Убийство по-домашнему | страница 28
— Селена, дитя мое, — сказала она, — мне кажется, мы не должны утомлять Горди.
Селена улыбнулась ей.
— Я его не утомляю. Мы как раз отдыхаем…
— Ах, вы отдыхаете… — сказала мать, ставя поднос на столике у кровати. — Это очень хорошо. Я только не уверена, сможет ли он отдохнуть, если ты будешь лежать возле него. А сейчас исчезни, малышка!
— Но мамочка, любимая. — Селена села на кровать и послала матери мужа одну из своих наиболее обезоруживающих улыбок. — Прошу тебя…
— Ты и так уже была здесь слишком долго, любимая!
Селена встала, потягиваясь и оправляя платье. В этот момент у двери раздалось повизгивание и в комнату вбежал маленький черный спаниель. Он вспрыгнул на кровать и, переступая косматыми лапами, принялся лизать мое лицо.
— Питер! — строго вскричала моя мать. — Питер, слезь с кровати!
Пес лизал мое лицо, радостно помахивая хвостом. В тот момент, когда мать назвала его кличку, я почувствовал, что все тело мое покрывается гусиной кожей. Это было такое же ощущение, как тогда, когда при мне произнесли слово «ирис», однако на этот раз оно было гораздо более сильным. Ни восторг ни страх перед чем-то совершенно очевидным, но перед чем именно, я никак не мог уловить, это ускользало от моего сознания.
— Питер? — повторил я. — Этого пса зовут Питер?
— Ну, конечно, любимый, — сказала Селена. — Ведь это твой пес.
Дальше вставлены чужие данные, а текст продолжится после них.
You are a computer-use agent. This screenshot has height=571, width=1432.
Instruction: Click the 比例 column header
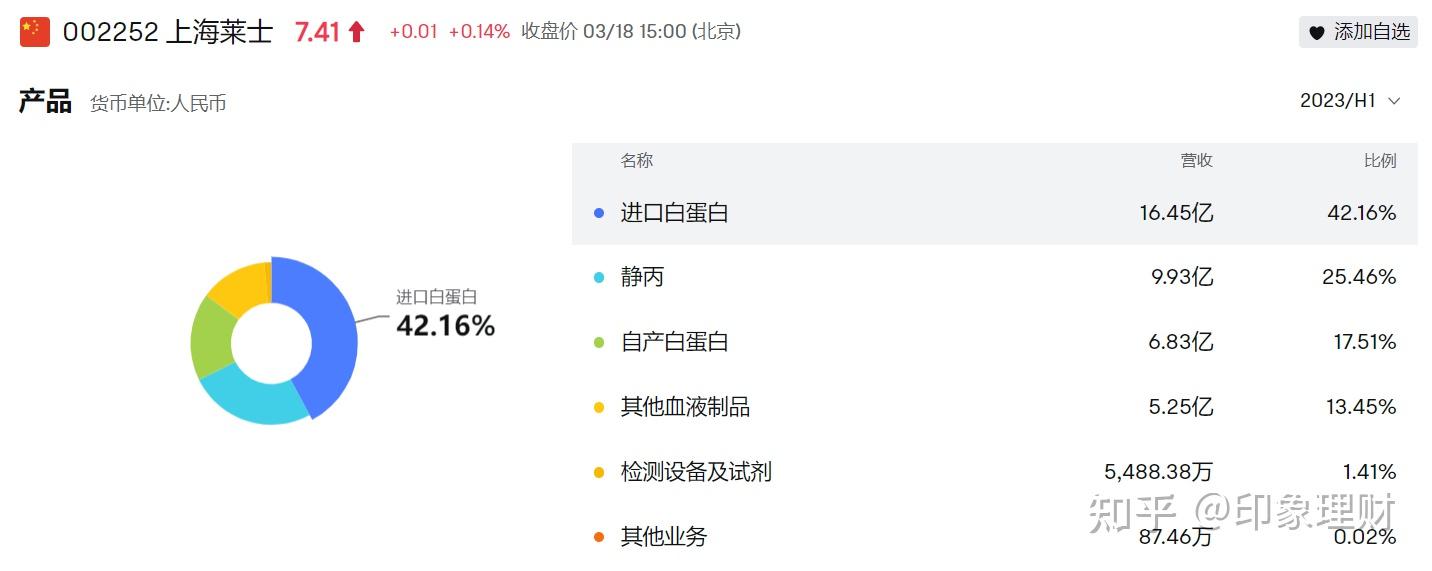click(x=1380, y=161)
Он тебя помнит… а ты его не помнишь?
— Питер… Да… да. Мне кажется, я что-то помню. Впервые мне кажется, что я действительно что-то помню.
Спаниель перевернулся на спину и игриво замахал в воздухе всеми четырьмя лапами.
Питер…
Гусиная кожа на теле заставляла меня вздрагивать. Снова загудели пропеллеры, громко, почти оглушительно. Я почувствовал головокружение. Почти не отдавая себе отчета в том, что я говорю громко, я сказал, как во сне:
— Этого пса не зовут Питер… Это меня зовут Питер. Питер! Я вовсе не Горди Френд! Я Питер!
В залитой ярким солнечным светом комнате внезапно возникла какая-то тень. Все показалось мне кошмарным сном; хороший погожий день и безопасность неожиданно сменились грозой, тучами и странным, затаенным страхом. Эта внезапная перемена коснулась также и обеих женщин. Они стояли у кровати и с беспокойством смотрели на меня. Обе были в своем роде красавицами… Селена вся золотистая, как лето, а мать прекрасная, как буйная осень… Однако на их лицах я заметил какое-то странное выражение… Жестокость… а может быть, даже… враждебность?
Они обменялись понимающими взглядами. Да, в этом я был уверен.